Your objective – Swap "Tap" for "Press" in the rows below and change nothing else. Leave the pictures out of your answer.

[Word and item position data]
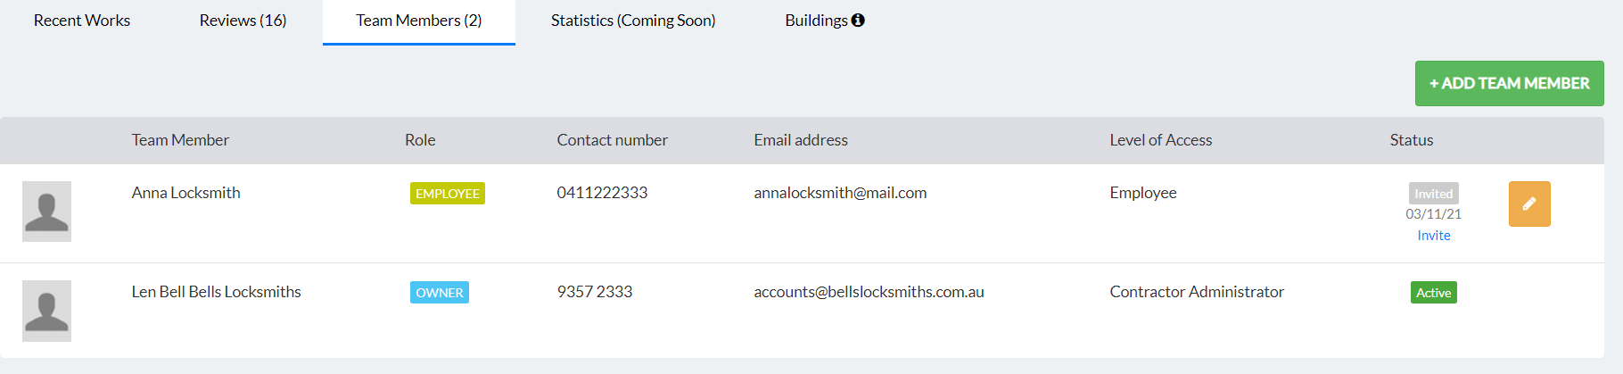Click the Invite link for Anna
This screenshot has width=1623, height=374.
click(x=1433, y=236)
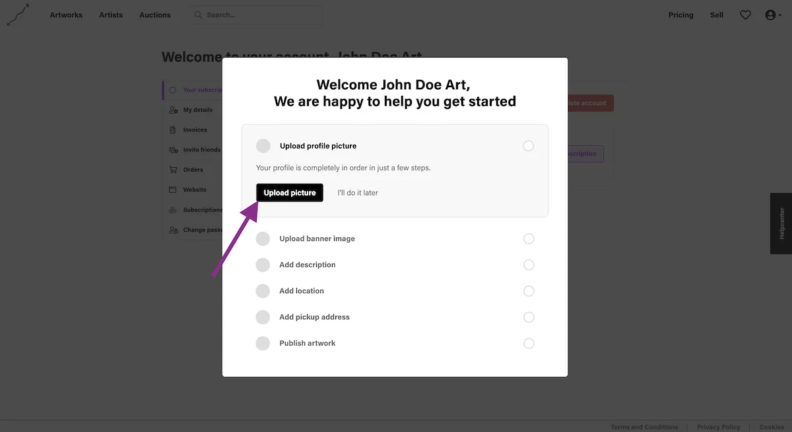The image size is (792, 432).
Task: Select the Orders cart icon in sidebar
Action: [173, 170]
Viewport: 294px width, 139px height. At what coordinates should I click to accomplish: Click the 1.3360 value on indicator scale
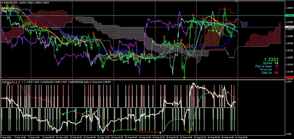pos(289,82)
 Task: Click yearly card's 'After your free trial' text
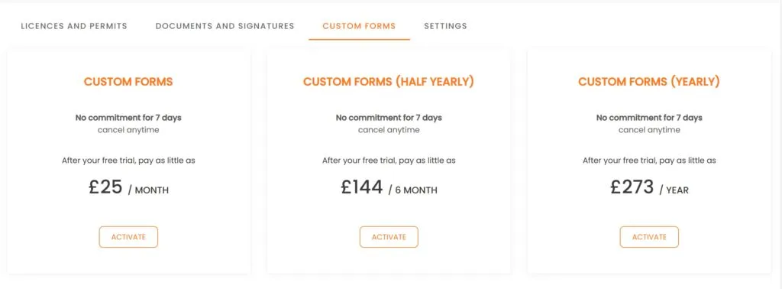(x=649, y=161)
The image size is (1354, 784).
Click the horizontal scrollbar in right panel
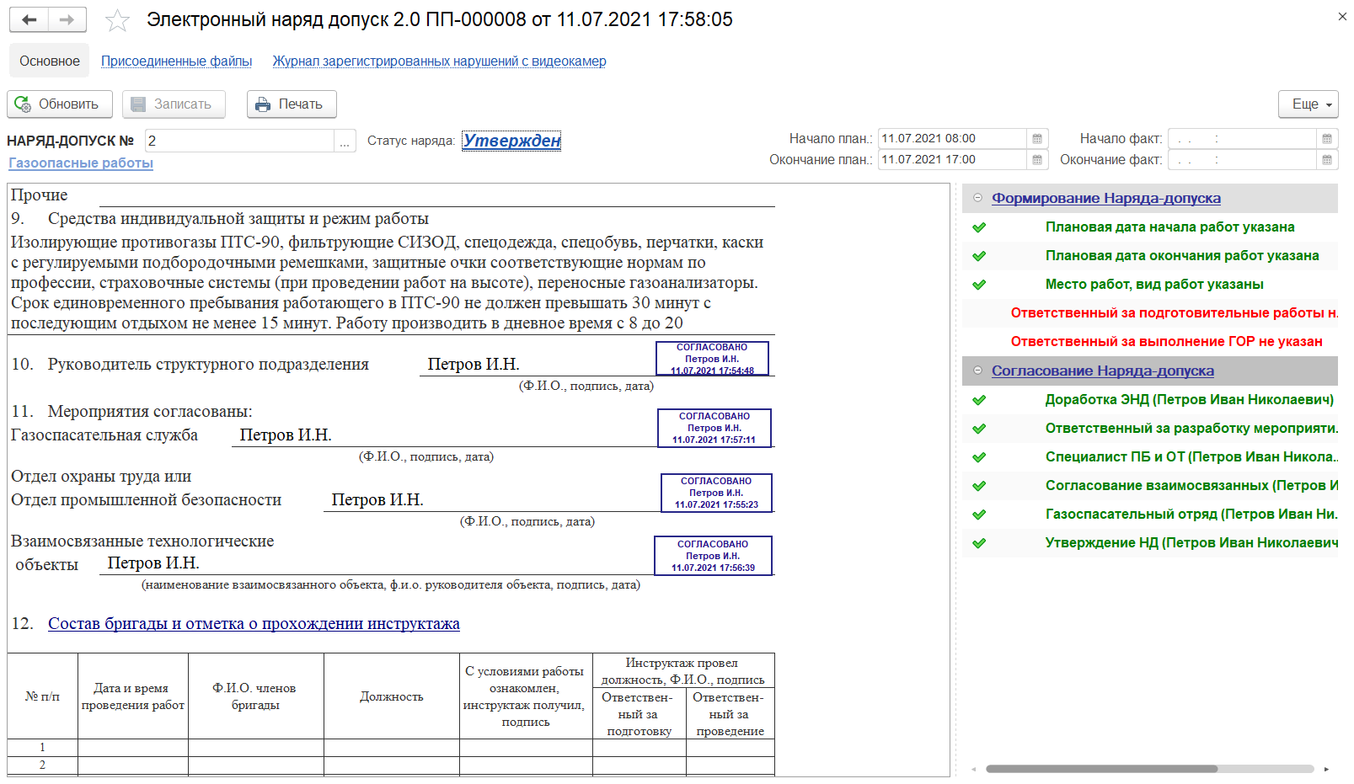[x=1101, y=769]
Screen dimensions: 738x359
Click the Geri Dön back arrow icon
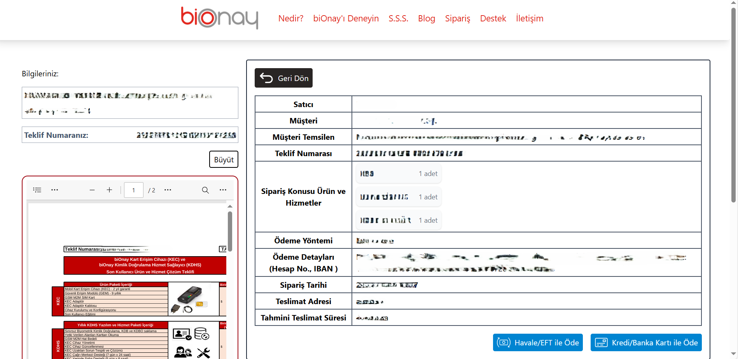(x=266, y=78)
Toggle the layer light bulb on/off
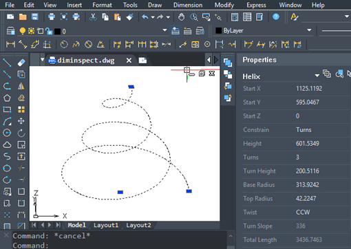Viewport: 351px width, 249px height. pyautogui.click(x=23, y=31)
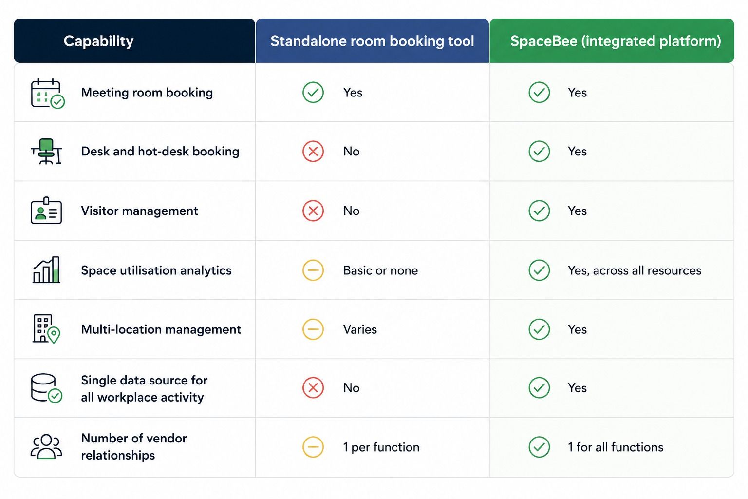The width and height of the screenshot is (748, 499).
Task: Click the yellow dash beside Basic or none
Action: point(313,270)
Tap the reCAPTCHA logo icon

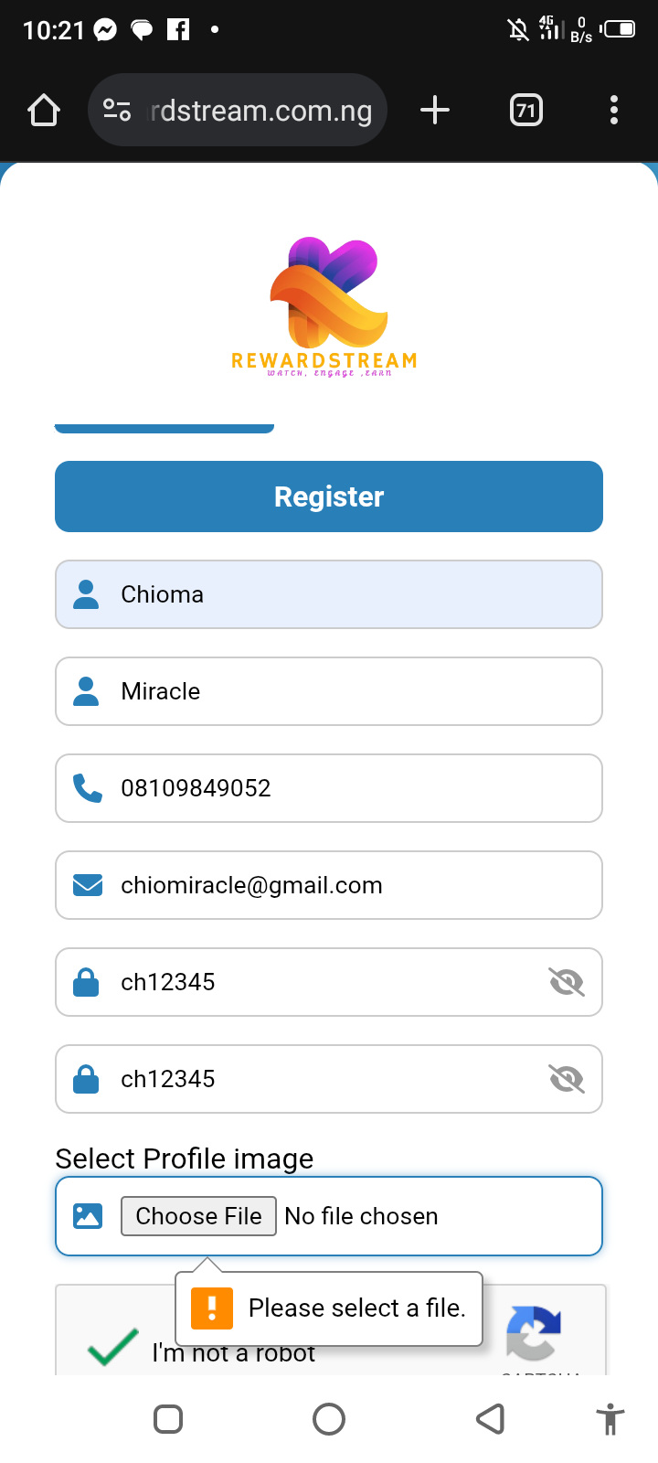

Correct response –
Click the Invite link for Anna
This screenshot has width=1623, height=374.
click(x=1433, y=236)
The image size is (792, 432).
Task: Select the Orders cart icon in sidebar
Action: [173, 170]
Viewport: 294px width, 139px height. At what coordinates should I click to accomplish: Click the 1.3360 value on indicator scale
pos(289,82)
 Task: Click yearly card's 'After your free trial' text
(x=649, y=161)
The image size is (1354, 784).
Click the horizontal scrollbar in right panel
[x=1101, y=769]
Screen dimensions: 738x359
Click the Geri Dön back arrow icon
(x=266, y=78)
Toggle the layer light bulb on/off
Viewport: 351px width, 249px height. pyautogui.click(x=23, y=31)
The width and height of the screenshot is (748, 499).
Task: Click the yellow dash beside Basic or none
Action: point(313,270)
Press the reCAPTCHA logo icon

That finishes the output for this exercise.